> RECORDS TO USE
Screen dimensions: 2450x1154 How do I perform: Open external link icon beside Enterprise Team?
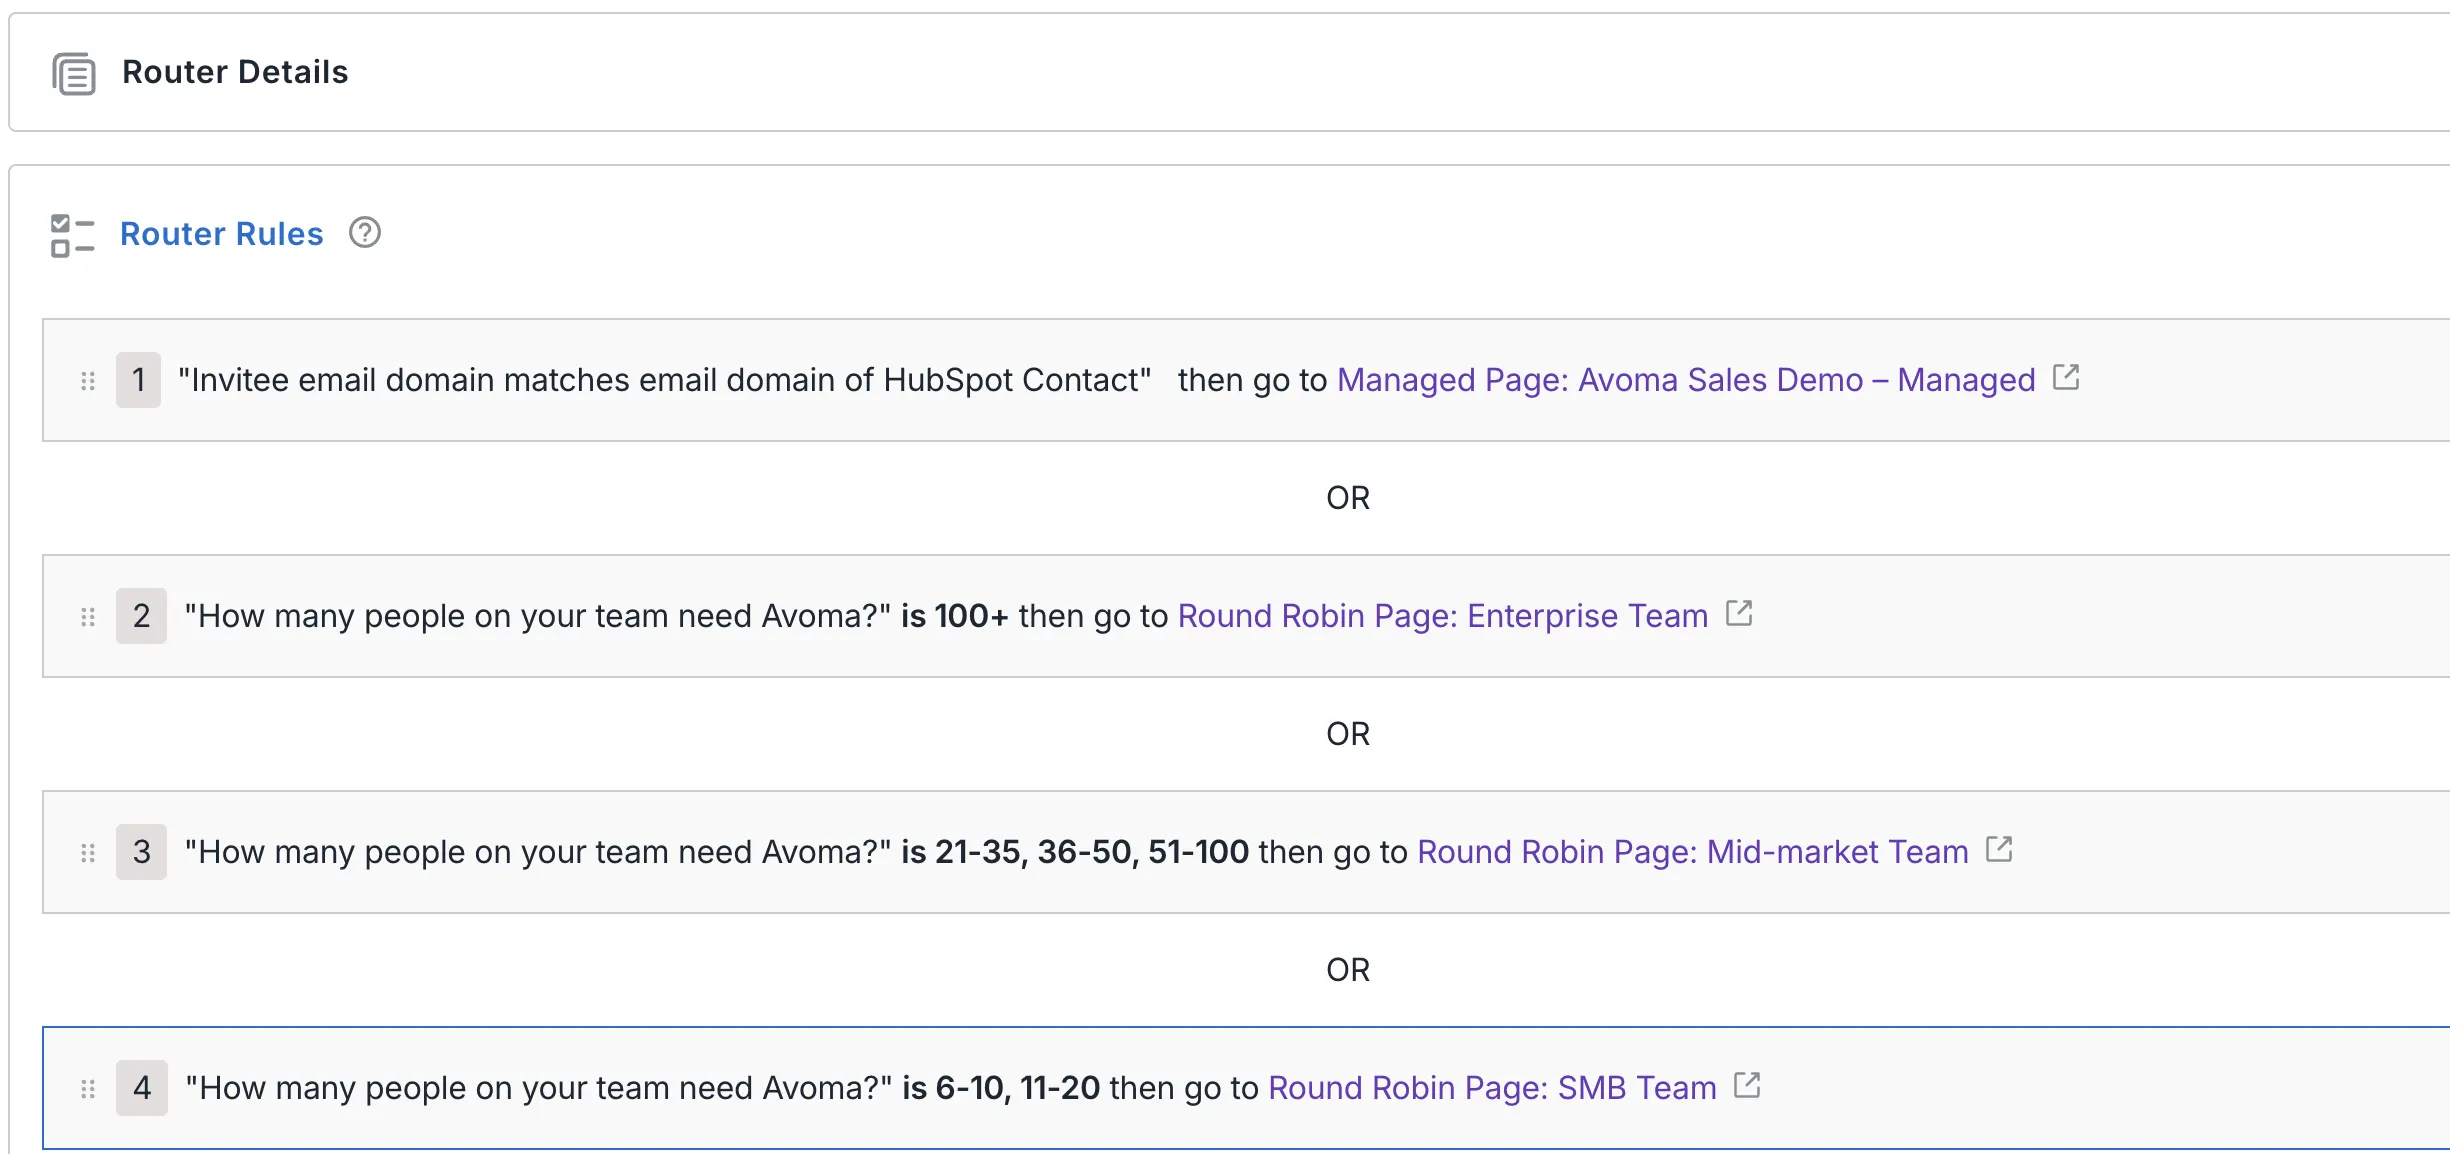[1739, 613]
* * *
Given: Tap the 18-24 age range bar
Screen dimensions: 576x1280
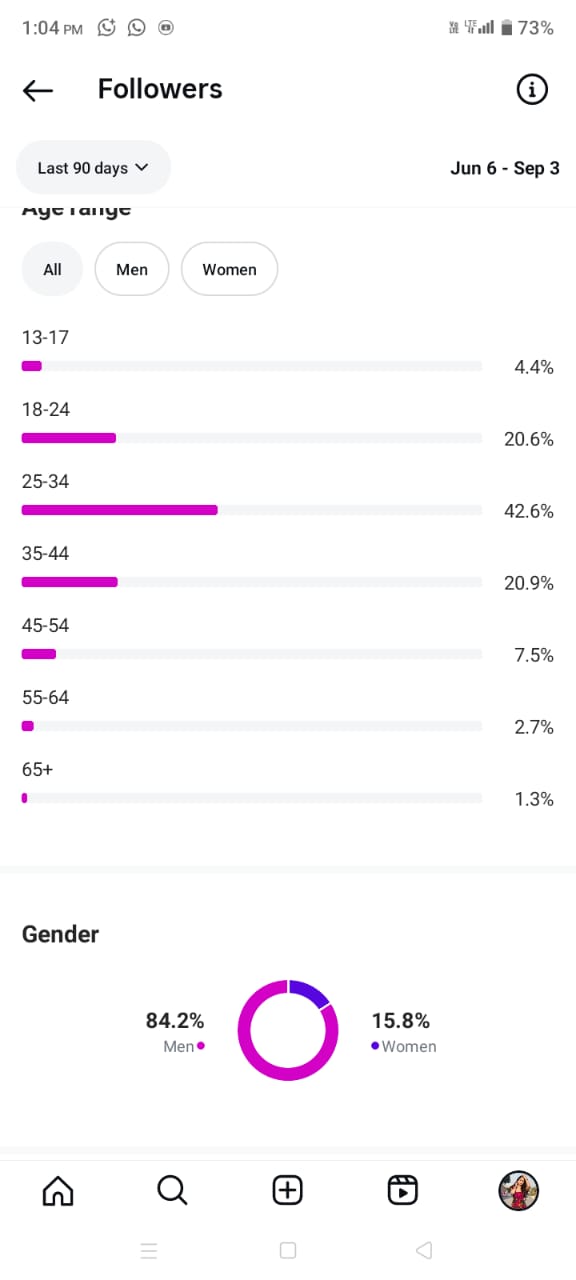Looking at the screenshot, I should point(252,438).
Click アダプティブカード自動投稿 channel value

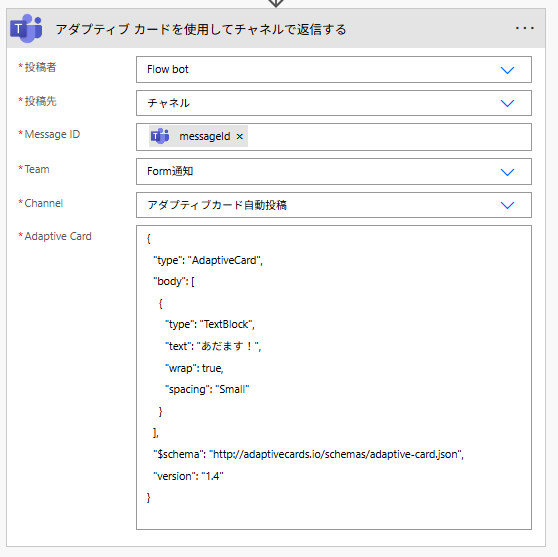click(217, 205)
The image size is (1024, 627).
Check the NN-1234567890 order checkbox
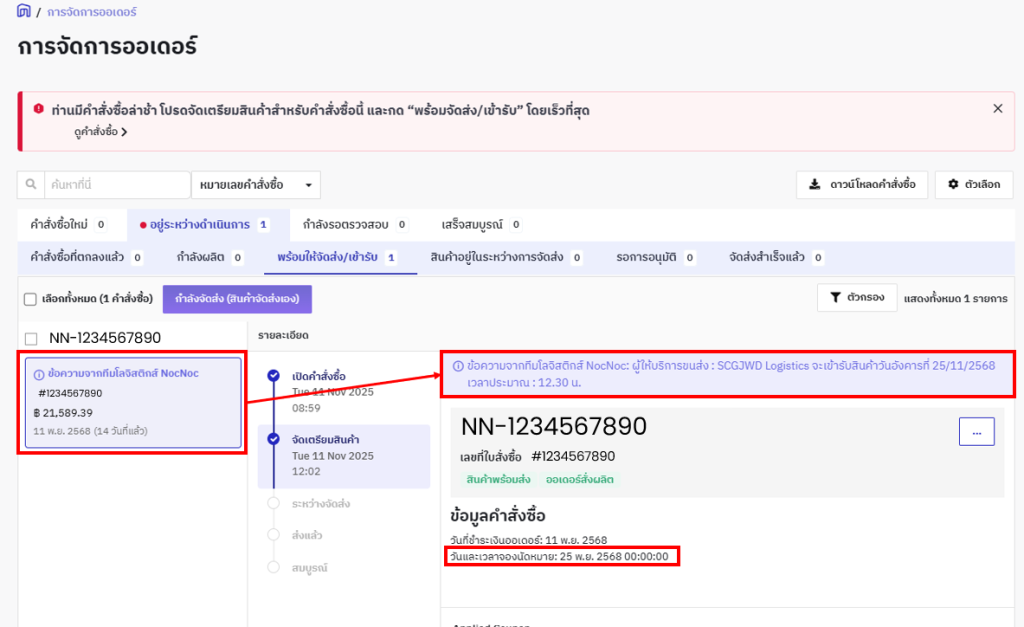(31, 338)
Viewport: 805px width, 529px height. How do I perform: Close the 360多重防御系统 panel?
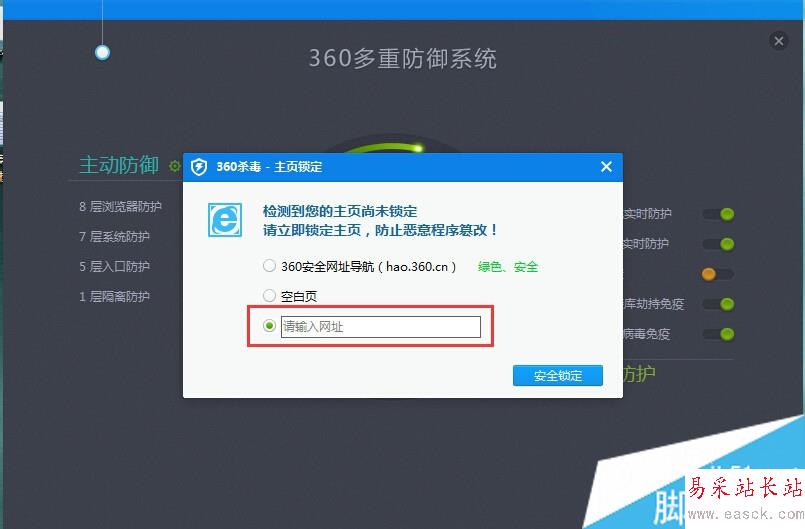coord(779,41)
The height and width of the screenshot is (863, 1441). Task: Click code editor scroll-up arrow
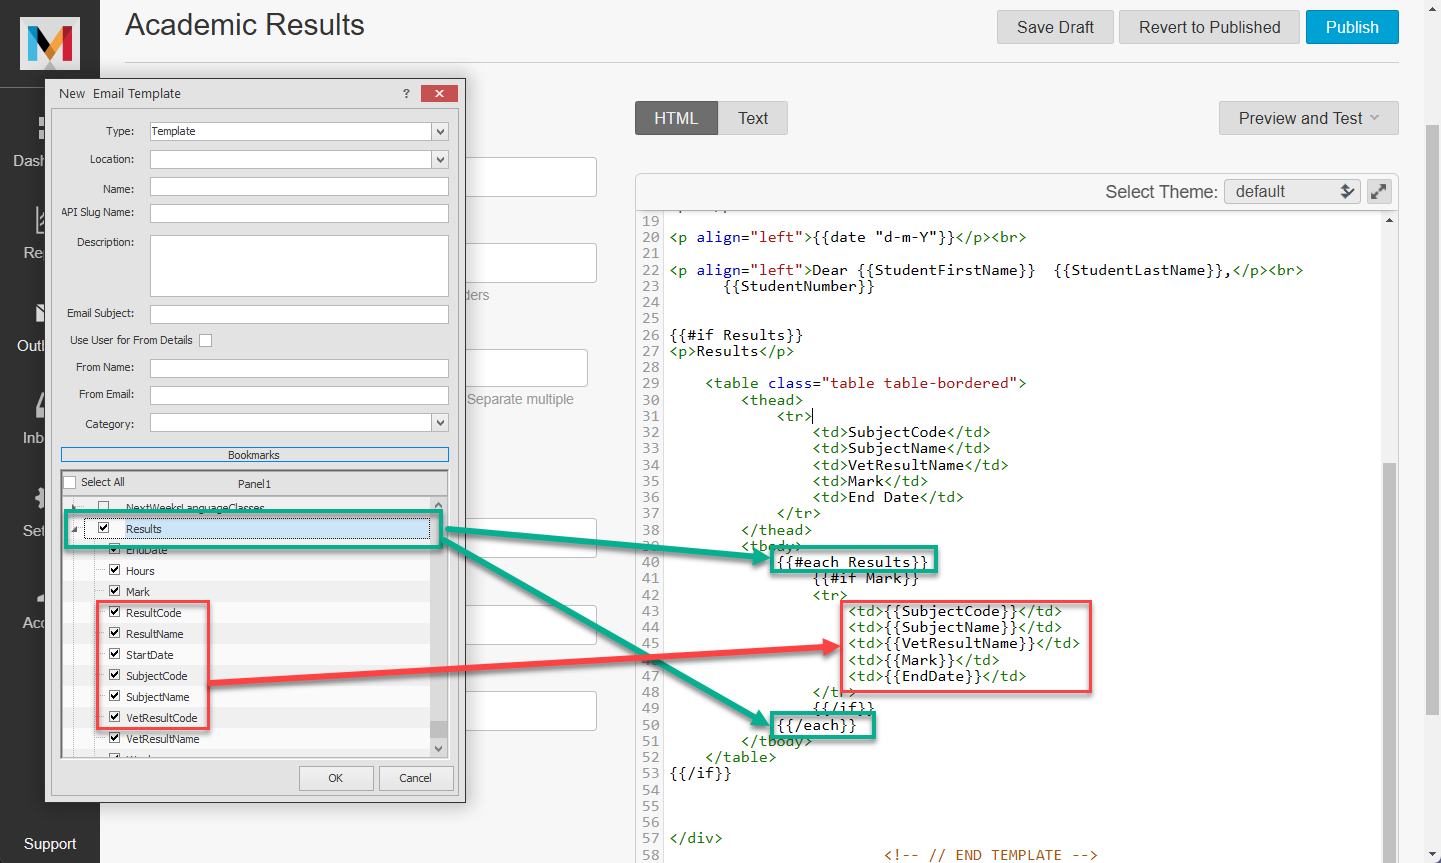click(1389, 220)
...
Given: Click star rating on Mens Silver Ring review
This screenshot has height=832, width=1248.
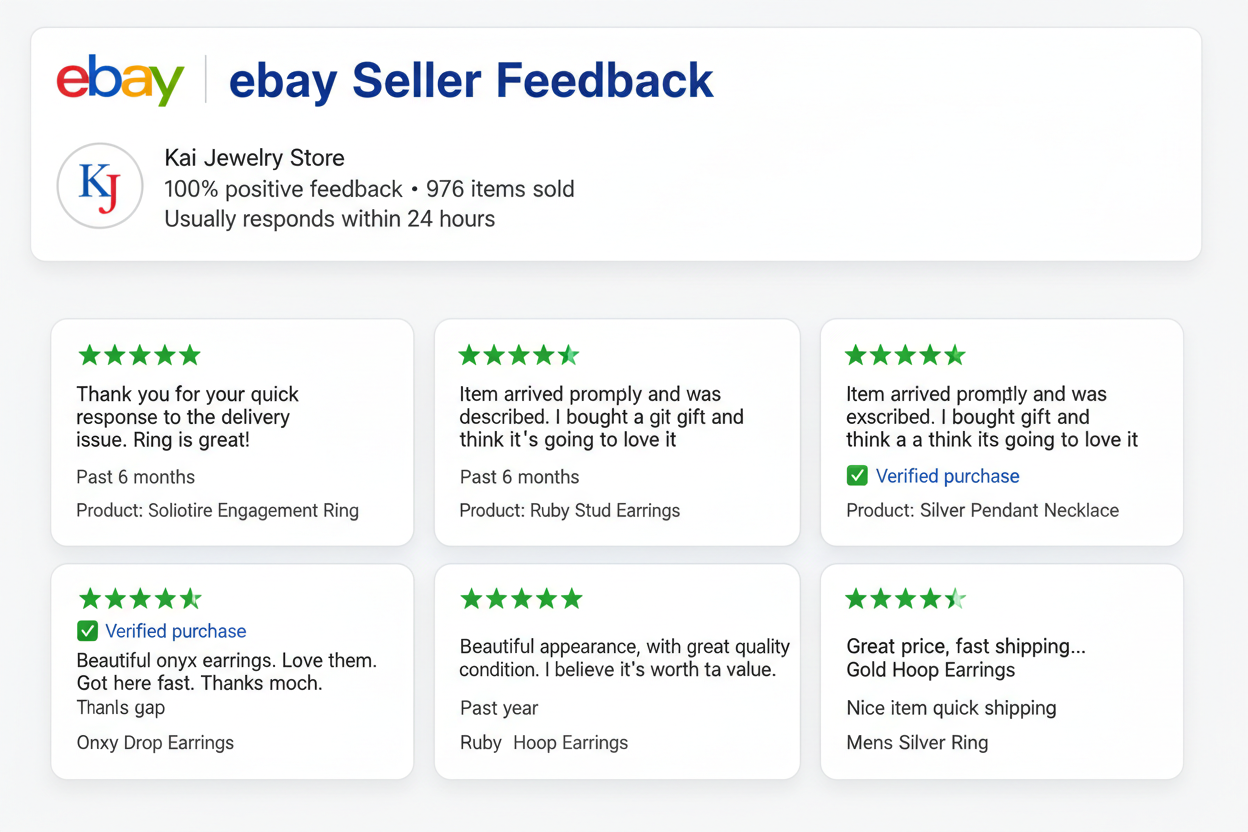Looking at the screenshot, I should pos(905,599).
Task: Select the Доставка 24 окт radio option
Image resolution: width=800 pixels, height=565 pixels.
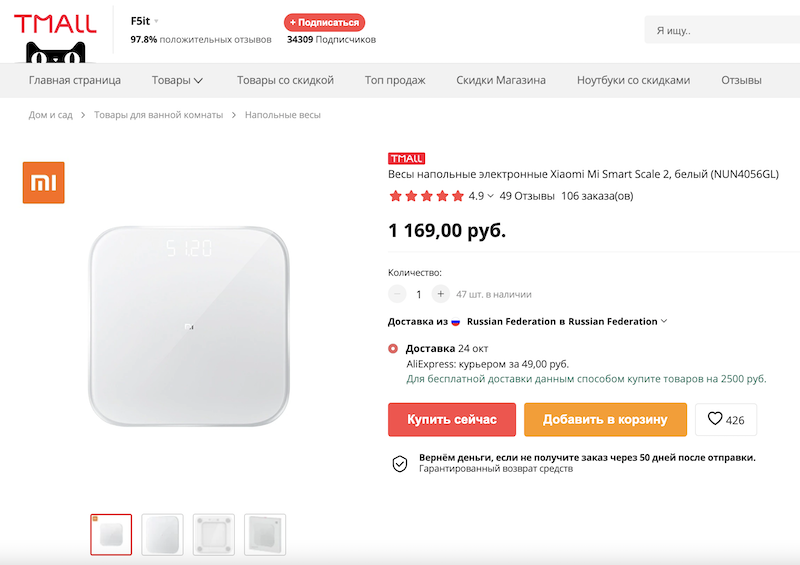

> TASK BRIEF
Pick out every line of the listing containing the word "Given", and show those lines.

> PROBLEM SOLUTION
Given: Tap the 18-24 age range bar
Given: Click star rating on Mens Silver Ring review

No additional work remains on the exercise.